# My new old jetter



## smellslike$tome (Jun 16, 2008)

Man I love this thing! It's a General J-2900 that I bought about six months or so ago from another plumber who got himself in all kinds of financial trouble and needed a quick $1000.00. It came with I think it's 200' of 3/8" hose on the main reel and 150' of 1/4" hose on a secondary reel/cart.

Well I bought this thing because leading up to that time I had had a string of drain calls where I really struggled and thought that what I really needed was a jetter. I didn't want to buy one though 'cause it seems like every time I turn around I think I need to buy some new kind of drain equipment. I've got way more money in drain equipment than any other types of tools. For $1000 though how could I not buy it.

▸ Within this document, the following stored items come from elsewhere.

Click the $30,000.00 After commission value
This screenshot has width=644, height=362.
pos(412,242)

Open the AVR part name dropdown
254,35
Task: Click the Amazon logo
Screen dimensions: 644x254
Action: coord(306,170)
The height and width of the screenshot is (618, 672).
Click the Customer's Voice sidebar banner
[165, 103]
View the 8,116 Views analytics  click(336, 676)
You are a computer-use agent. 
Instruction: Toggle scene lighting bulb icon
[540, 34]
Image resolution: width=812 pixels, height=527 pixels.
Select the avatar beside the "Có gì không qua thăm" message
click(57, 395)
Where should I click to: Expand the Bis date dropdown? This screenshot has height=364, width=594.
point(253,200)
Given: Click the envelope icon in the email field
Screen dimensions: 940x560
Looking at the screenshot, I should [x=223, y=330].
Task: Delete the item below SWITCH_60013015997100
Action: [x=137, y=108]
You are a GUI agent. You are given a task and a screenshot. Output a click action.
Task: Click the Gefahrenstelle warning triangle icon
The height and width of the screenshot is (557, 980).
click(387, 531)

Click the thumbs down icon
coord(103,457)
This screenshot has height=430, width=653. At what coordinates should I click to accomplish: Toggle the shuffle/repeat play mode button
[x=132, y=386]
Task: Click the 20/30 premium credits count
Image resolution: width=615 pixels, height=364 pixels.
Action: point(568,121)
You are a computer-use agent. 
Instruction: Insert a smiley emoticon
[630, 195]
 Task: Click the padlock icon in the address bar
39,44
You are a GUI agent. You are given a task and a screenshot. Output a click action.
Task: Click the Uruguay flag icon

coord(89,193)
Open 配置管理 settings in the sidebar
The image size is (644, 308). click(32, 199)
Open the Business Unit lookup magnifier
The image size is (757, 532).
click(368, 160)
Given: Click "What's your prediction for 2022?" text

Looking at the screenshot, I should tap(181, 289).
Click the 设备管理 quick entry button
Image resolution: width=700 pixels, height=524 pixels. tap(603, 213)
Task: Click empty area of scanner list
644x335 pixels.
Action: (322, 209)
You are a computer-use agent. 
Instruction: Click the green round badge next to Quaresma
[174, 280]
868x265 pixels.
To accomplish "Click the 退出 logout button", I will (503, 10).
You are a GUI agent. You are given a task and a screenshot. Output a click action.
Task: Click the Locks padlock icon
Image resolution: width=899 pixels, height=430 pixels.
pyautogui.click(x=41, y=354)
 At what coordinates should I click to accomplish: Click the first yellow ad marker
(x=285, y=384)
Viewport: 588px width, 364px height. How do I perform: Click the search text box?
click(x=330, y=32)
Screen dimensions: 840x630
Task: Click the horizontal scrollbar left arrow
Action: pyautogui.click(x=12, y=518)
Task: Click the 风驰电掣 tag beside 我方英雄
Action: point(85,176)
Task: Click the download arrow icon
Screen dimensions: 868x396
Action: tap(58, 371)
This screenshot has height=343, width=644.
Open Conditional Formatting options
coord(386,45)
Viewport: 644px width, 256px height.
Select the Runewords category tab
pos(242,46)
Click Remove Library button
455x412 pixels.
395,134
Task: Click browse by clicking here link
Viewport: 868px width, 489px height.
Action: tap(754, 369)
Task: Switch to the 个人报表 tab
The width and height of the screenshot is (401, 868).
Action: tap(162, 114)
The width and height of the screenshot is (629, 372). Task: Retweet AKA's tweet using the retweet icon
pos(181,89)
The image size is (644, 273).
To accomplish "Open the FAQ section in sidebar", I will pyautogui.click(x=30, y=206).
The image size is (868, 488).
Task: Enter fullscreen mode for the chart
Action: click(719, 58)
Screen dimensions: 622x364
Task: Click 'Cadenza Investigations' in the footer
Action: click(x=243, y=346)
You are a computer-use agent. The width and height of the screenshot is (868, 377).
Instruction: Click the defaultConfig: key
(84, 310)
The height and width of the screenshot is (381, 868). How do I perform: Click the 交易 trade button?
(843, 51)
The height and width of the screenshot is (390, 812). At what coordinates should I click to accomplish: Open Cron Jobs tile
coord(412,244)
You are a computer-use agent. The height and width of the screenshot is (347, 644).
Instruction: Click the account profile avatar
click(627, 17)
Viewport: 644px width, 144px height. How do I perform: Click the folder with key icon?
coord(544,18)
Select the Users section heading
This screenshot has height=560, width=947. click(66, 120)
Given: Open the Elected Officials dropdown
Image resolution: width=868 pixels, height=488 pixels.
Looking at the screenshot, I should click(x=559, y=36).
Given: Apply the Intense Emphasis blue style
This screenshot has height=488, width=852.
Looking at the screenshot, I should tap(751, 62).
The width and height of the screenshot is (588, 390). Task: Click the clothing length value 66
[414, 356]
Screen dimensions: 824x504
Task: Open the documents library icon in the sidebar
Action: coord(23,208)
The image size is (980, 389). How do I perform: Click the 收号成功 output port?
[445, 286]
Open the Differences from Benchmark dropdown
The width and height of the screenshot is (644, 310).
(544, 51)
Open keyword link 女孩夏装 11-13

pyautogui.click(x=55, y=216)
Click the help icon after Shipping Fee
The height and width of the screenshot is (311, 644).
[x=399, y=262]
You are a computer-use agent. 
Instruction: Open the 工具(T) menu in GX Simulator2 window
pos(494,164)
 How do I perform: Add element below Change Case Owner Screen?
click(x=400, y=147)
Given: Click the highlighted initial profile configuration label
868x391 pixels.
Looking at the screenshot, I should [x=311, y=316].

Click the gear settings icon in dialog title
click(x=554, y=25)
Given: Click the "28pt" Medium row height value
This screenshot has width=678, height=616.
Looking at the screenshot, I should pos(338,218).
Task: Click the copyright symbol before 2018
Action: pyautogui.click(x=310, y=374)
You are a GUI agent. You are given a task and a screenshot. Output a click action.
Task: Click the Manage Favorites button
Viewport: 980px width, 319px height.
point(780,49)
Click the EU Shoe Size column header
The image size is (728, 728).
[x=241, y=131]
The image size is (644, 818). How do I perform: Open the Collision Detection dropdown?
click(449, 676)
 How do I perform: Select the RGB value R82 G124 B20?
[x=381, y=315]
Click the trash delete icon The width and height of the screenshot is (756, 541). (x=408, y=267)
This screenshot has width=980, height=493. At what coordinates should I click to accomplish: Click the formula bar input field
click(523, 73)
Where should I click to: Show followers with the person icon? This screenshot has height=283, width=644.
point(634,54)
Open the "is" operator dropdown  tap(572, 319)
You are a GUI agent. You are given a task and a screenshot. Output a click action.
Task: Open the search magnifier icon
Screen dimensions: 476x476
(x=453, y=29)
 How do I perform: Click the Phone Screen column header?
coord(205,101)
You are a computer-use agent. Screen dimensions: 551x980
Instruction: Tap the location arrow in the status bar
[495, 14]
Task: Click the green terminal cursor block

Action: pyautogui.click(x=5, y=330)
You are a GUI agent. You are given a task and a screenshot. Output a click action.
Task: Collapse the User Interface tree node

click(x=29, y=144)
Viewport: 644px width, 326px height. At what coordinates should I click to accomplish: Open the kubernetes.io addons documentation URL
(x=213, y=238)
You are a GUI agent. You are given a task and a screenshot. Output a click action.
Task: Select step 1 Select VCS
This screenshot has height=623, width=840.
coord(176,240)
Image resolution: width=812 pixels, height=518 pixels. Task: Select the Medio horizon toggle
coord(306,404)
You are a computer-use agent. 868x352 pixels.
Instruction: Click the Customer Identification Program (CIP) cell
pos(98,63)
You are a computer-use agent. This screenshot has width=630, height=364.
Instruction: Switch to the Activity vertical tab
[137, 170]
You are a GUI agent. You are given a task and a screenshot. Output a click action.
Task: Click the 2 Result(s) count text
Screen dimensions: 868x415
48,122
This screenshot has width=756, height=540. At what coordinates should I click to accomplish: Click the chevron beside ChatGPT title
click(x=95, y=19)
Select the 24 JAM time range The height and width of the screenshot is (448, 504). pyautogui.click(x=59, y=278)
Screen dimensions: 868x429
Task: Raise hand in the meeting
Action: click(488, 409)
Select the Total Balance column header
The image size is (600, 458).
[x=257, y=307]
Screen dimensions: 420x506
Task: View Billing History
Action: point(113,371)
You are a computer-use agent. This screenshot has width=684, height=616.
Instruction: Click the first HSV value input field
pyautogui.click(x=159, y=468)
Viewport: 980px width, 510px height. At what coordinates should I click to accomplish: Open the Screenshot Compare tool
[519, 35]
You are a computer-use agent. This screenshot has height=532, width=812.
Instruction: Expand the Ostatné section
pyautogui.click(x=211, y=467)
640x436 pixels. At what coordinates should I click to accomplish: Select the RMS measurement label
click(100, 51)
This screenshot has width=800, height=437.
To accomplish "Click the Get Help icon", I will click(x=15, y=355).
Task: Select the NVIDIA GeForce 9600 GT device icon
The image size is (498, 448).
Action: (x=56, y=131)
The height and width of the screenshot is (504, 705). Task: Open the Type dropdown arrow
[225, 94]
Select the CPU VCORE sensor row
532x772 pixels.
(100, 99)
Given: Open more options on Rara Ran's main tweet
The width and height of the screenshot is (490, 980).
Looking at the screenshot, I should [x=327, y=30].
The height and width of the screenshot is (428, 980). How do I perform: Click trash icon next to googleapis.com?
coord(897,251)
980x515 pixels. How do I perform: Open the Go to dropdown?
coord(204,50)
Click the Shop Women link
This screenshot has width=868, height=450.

Anyway as soon as I get it I use it on a call and, oh yeah, this is what I needed! Well I use it that once and then I never need it anymore for like I don't know 6 months or however long it's been and then the other day all of a sudden I turn into jetter man! I had a call from a client who had about 50' of grease laden ks drain and a buddy of mine (who doesn't have a jetter :icon_cheesygrin calls to see if I can go do the same thing for one of his clients. Well I've never really used this thing except for the one time before and there really isn't anybody to show me any tricks so I have to just kind of figure it out as I go. The good news is that there is not much to it once you figure it out. This thing is absolutely murder on a grease line!!!

I had always been afraid that if you tried to jet from inside a house that you would end up making a collossal mess but it really didn't. I took one of my Hackney shelf trays and set it under the open ks waste arm in case it came back on me. It did but it wasn't violent and everything just went into the pan until I got through it all. When I was done I just sucked it all up with my mini wet vac and poured it down the outside clean out (ran tons of water behind it of course), rinsed out the pan with the garden hose, dried it with a towel and you never could tell that there had just been something so disgusting in it just a couple of minutes before.

I used to dread getting ks drain calls because the best I could do was poke a hole in the grease which wouldn't really last anytime. Now it's looking like easy money. Jetter rules!!!


----------



## Marlin (Aug 14, 2008)

I've never used or even seen a jetter, I guess they aren't popular around here. What exactly does it do, it sounds like it basically pressure washes the inside of the line? How do they work on roots or other large obstructions?


----------



## user4 (Jun 12, 2008)

If you can come up with a way to backjet the lines it works much better, when I did sevice work we did a lot of apartment buildings kitchen lines, Chicago requires grease basins for multi unit buildings, so it was fairly easy work.


----------



## smellslike$tome (Jun 16, 2008)

Marlin said:


> I've never used or even seen a jetter, I guess they aren't popular around here. What exactly does it do, it sounds like it basically pressure washes the inside of the line? How do they work on roots or other large obstructions?


Exactly! A cable will usually just pass through a greased up line without removing anything. I've also had sludge plugs that were so long that I couldn't get them cleared with a cable.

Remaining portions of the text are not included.